Word and element pointing rows:
==============================

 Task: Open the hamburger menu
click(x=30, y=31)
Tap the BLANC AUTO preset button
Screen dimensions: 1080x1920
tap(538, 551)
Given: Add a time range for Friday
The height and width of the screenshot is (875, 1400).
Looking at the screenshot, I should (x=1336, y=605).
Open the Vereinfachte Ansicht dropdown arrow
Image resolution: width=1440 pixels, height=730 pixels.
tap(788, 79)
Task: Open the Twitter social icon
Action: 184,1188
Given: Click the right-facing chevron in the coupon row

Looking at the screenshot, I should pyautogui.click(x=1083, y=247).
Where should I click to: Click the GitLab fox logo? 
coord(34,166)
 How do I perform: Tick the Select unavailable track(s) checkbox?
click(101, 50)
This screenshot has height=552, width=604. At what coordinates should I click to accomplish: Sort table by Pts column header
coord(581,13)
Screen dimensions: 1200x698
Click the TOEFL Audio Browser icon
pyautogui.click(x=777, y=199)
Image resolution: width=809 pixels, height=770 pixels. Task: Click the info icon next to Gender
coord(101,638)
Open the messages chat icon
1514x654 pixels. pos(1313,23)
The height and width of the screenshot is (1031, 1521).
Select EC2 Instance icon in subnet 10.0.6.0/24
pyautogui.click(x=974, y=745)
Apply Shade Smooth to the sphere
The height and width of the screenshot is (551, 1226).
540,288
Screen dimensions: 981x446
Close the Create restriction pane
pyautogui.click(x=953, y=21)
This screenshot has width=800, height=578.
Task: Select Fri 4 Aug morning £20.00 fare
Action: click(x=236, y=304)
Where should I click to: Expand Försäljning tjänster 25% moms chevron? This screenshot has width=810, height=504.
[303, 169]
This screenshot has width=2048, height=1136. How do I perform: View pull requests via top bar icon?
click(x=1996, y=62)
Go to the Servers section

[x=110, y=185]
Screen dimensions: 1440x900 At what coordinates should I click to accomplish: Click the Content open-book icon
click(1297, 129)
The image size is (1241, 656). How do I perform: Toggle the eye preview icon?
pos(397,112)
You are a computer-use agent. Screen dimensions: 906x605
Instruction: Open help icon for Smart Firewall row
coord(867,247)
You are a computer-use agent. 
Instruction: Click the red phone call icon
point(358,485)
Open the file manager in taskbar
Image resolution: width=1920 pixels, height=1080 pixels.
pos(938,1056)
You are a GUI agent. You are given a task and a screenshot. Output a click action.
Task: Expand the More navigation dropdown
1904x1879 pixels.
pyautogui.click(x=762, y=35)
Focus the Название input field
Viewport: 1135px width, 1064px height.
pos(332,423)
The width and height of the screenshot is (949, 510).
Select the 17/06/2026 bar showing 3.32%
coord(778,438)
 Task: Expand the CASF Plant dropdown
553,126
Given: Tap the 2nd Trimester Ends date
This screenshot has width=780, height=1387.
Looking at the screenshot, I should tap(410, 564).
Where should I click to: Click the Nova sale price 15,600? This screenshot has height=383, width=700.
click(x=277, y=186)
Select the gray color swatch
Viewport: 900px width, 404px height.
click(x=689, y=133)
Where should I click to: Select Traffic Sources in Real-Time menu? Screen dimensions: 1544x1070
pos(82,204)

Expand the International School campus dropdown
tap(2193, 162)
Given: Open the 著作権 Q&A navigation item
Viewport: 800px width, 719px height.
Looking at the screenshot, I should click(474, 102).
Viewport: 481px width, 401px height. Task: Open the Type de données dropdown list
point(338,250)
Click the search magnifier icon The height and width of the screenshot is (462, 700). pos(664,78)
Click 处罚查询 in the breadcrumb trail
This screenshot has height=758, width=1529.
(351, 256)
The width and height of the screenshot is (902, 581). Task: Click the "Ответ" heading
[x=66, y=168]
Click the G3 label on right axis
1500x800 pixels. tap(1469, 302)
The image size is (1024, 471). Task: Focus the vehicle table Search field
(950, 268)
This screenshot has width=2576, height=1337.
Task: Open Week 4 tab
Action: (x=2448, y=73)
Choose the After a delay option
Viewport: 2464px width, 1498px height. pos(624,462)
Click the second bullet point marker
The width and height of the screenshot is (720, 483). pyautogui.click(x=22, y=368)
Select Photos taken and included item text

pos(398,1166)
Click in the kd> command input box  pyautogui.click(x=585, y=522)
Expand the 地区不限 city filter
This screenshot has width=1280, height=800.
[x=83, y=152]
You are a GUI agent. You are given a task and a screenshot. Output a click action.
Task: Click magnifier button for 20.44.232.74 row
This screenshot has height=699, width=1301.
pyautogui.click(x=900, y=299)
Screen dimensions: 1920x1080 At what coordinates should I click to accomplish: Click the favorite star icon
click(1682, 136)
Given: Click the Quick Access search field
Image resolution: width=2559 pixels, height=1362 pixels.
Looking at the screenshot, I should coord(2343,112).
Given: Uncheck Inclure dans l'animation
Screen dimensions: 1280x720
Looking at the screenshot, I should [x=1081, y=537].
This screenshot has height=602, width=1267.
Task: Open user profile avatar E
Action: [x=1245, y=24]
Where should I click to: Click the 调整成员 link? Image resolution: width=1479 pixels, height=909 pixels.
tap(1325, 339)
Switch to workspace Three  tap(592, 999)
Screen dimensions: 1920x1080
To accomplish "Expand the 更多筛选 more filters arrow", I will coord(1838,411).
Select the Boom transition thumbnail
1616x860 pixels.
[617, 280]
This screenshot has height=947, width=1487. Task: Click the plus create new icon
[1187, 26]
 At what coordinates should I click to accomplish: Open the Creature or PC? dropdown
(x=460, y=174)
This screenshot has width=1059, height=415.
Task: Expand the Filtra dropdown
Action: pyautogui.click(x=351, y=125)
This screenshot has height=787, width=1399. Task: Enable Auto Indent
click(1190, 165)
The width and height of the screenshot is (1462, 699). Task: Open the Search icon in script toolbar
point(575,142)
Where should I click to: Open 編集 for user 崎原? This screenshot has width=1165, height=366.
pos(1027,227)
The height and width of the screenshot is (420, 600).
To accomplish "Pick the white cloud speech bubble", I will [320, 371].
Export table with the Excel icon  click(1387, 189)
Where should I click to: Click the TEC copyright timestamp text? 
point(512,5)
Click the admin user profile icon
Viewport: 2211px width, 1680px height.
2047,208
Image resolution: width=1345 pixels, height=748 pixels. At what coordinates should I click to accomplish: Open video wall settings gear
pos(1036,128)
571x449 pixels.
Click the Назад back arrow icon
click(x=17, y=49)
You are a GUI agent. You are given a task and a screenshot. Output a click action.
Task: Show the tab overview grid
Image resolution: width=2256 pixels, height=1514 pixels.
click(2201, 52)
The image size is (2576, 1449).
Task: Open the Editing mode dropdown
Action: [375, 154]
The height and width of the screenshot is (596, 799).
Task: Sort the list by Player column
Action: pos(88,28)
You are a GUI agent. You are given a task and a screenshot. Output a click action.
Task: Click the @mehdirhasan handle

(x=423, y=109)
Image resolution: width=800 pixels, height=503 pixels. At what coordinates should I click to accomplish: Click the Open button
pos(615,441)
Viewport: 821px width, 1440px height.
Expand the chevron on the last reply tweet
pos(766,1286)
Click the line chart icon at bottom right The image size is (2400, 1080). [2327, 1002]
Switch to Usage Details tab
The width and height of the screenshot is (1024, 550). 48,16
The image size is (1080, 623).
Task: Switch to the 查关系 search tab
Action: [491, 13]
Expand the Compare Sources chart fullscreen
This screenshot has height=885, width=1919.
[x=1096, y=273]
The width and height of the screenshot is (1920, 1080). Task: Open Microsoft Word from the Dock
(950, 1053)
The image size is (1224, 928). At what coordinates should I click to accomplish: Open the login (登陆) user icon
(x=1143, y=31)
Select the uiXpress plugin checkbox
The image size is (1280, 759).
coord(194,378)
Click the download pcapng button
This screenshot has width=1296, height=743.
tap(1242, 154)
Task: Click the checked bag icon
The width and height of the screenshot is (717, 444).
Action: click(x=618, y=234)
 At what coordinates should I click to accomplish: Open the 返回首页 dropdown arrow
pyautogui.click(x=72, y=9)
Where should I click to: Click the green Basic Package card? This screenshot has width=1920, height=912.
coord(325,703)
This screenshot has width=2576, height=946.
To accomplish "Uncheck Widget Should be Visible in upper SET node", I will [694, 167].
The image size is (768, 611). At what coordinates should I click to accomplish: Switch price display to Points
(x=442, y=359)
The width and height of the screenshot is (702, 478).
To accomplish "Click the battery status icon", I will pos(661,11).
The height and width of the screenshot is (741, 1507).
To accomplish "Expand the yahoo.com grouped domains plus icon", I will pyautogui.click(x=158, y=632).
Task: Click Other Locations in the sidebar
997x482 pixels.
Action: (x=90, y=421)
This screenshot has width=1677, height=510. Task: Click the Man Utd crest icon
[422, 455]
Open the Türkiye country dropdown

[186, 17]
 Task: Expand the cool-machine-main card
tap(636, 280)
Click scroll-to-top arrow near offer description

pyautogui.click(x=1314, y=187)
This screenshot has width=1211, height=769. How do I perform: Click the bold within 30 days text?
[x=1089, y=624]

==============================

- _Aim of the task_: Retype the rows from the line with "Open the Vereinfachte Ansicht dropdown arrow" to the line with "pos(397,112)", including both of those lines.

- _Task output_:
Open the Vereinfachte Ansicht dropdown arrow
Image resolution: width=1440 pixels, height=730 pixels.
tap(788, 79)
Task: Open the Twitter social icon
Action: 184,1188
Given: Click the right-facing chevron in the coupon row

Looking at the screenshot, I should pyautogui.click(x=1083, y=247).
Where should I click to: Click the GitLab fox logo? 
coord(34,166)
 How do I perform: Tick the Select unavailable track(s) checkbox?
click(101, 50)
This screenshot has height=552, width=604. At what coordinates should I click to accomplish: Sort table by Pts column header
coord(581,13)
Screen dimensions: 1200x698
Click the TOEFL Audio Browser icon
pyautogui.click(x=777, y=199)
Image resolution: width=809 pixels, height=770 pixels. Task: Click the info icon next to Gender
coord(101,638)
Open the messages chat icon
1514x654 pixels. pos(1313,23)
The height and width of the screenshot is (1031, 1521).
Select EC2 Instance icon in subnet 10.0.6.0/24
pyautogui.click(x=974, y=745)
Apply Shade Smooth to the sphere
The height and width of the screenshot is (551, 1226).
540,288
Screen dimensions: 981x446
Close the Create restriction pane
pyautogui.click(x=953, y=21)
This screenshot has width=800, height=578.
Task: Select Fri 4 Aug morning £20.00 fare
Action: click(x=236, y=304)
Where should I click to: Expand Försäljning tjänster 25% moms chevron? This screenshot has width=810, height=504.
[303, 169]
This screenshot has width=2048, height=1136. How do I perform: View pull requests via top bar icon?
click(x=1996, y=62)
Go to the Servers section

[x=110, y=185]
Screen dimensions: 1440x900 At what coordinates should I click to accomplish: Click the Content open-book icon
click(1297, 129)
The image size is (1241, 656). How do I perform: Toggle the eye preview icon?
pos(397,112)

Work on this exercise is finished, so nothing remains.